- The problem -
Down to the last line of the listing, starting at the one with "The width and", retype each line exactly. Do not copy the pictures.

(Source information begins)

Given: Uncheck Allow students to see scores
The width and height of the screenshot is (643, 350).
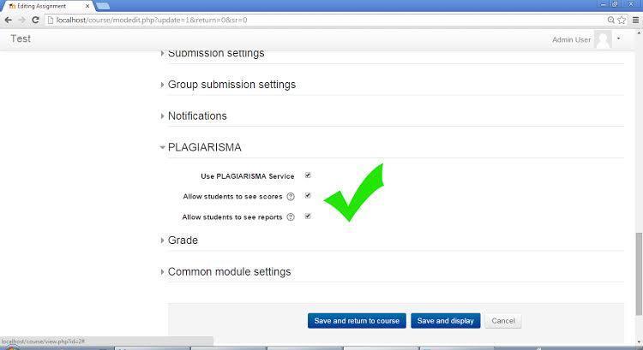Looking at the screenshot, I should [308, 196].
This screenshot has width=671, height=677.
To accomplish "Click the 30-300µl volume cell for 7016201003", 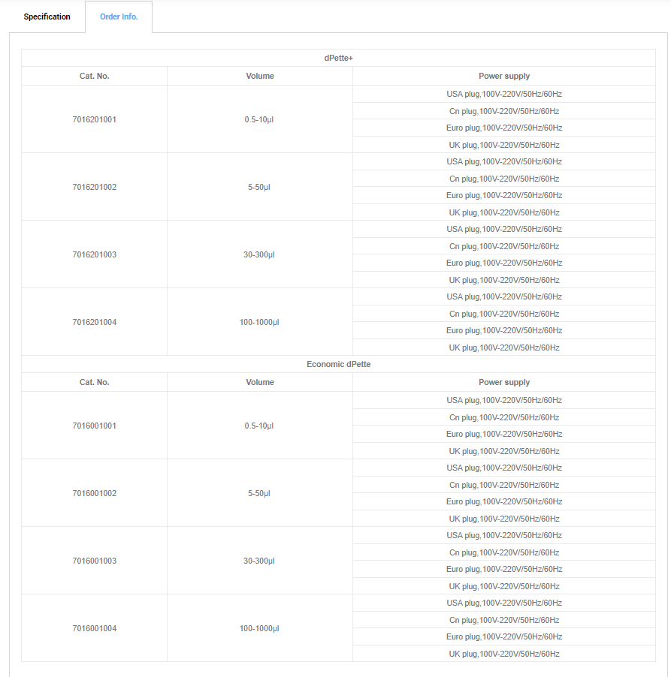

(Source information ends)

- Solved problem -
The width and height of the screenshot is (643, 350).
Looking at the screenshot, I should [308, 196].
This screenshot has width=671, height=677.
To accomplish "Click the 30-300µl volume cell for 7016201003", 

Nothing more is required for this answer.